Write the next part of the forum thread about caring for an inherited jungle carpet python, starting where it stops.

Document excerpt –
• • • • •

# New Jungle python, what to do?



## ScaredoftheAngryNoodle (Apr 26, 2021)

Hey All,

Just inherited a 12yo jungle carpet python. We are located in South East Brisbane, previously he was living in his enclosure in a garage down the road. He has not had any form of heat or artificial light for the last 5 years. He is now in his enclosure in our living area. I have installed a infrared heat lamp with a thermostat on one side of his enclosure. I'm not sure what temperature and length of time, and when during day or night I should have it on. I also have a heat mat that I haven't put in yet. Any help with this would be appreciated. First snake ever and trying to learn it all quite quickly. Want to do the best for him.


----------



## CF Constrictor (Apr 27, 2021)

Hi
If you haven't already , i would google " carpet python care sheets " and read as much as you can. That will give you the basics about temperatures and enclosure setup. Under foor heating in the form of a heat mat or heat cord is the most efficient in my opinion. Good luck.


----------



## Jonesy1103 (Apr 27, 2021)

Hi, I'm only new myself but I'll try to help out. I started with the Kellyville pets guide to suit what I have. This link below is a good rough guide for Morelia in general I believe









How to look after a Carpet Python Care Guide | Kellyville Pets


This comprehensive care guide will show you how to look after a Carpet Python in 3 easy steps Fast Carpet Python (Morelia spilota) Snake Facts: How long will my Carpet Python live? They can live 25+ years How big will my Carpet Python grow? They will grow to between 1.8 and 3.5 metres What size...

• • • • •

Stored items
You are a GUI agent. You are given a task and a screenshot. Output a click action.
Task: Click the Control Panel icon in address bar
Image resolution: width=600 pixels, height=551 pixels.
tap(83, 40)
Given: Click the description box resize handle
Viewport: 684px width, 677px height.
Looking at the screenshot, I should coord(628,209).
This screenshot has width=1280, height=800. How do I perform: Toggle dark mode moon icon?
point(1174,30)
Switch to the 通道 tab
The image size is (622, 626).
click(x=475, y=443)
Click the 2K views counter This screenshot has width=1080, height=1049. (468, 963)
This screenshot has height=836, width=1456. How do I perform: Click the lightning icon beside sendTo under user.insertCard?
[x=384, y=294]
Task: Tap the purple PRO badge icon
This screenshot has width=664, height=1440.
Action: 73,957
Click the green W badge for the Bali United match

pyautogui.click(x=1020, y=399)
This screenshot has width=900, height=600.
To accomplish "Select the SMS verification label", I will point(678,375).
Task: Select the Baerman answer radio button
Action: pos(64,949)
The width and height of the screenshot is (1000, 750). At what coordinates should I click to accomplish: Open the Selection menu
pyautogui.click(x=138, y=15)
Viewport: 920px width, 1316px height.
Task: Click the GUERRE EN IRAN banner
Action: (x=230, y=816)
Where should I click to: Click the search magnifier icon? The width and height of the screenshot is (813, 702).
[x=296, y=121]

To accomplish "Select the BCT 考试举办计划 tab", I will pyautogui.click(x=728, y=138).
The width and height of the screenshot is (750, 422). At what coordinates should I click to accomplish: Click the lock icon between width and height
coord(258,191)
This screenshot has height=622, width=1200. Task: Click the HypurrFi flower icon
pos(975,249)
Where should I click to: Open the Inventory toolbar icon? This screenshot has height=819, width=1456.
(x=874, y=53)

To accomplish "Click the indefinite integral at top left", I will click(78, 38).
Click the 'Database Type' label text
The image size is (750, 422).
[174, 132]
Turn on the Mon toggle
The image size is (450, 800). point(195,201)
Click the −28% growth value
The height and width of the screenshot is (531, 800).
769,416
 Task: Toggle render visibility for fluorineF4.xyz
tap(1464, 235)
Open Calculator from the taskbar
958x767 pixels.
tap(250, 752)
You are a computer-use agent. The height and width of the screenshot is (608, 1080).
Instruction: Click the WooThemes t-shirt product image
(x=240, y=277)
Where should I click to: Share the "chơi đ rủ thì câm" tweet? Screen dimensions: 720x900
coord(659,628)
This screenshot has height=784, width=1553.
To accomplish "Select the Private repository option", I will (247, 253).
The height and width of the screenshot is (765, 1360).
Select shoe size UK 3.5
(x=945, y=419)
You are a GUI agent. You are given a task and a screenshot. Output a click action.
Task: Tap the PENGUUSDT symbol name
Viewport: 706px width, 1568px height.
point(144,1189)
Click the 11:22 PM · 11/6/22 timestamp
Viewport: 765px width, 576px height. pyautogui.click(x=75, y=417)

• • • • •

Exercise output –
www.kellyvillepets.com.au





And there is plenty others, some have temps in Farenheit but maybe your thermostat has both C and F. For temp checking I went to Jaycar or a similar place and bought a couple of small digital thermometers (about the size of a matchbox) and have one high in the warm end (heat will collect here) and one low in the cool side. From that you can see how the gradient is working out. Provided your snake can warm up without being cooked, and also go find a nice dim place to chill out when it wants to, you are doing ok I reckon.

Looks like a pretty sweet setup, I'm sure there would be a hide on each side (hot and cool)?

I have been told that the red lamps aren't visible to the snake (ie not supposed to interrupt it's night/day cycle) so as long as it is thermostat controlled its ok for it to be turning on at night. Apparently.

Then trawl through the DIY forum of this website, there is lots of advice about where to put temp probes etc for the heat mats and stuff, and setups in general.

Trawl through all the forums actually, theres a heap of experienced advice available (more experienced than mine)

Cheers


----------



## CF Constrictor (Apr 27, 2021)

On the subjuct of infared bulbs, they are not very efficient as a heat source for pythons , they don't last long and cost more to run than a heat mat or cord. Heat rises so under floor heat is much more efficient. They are good for watching your snake at night though.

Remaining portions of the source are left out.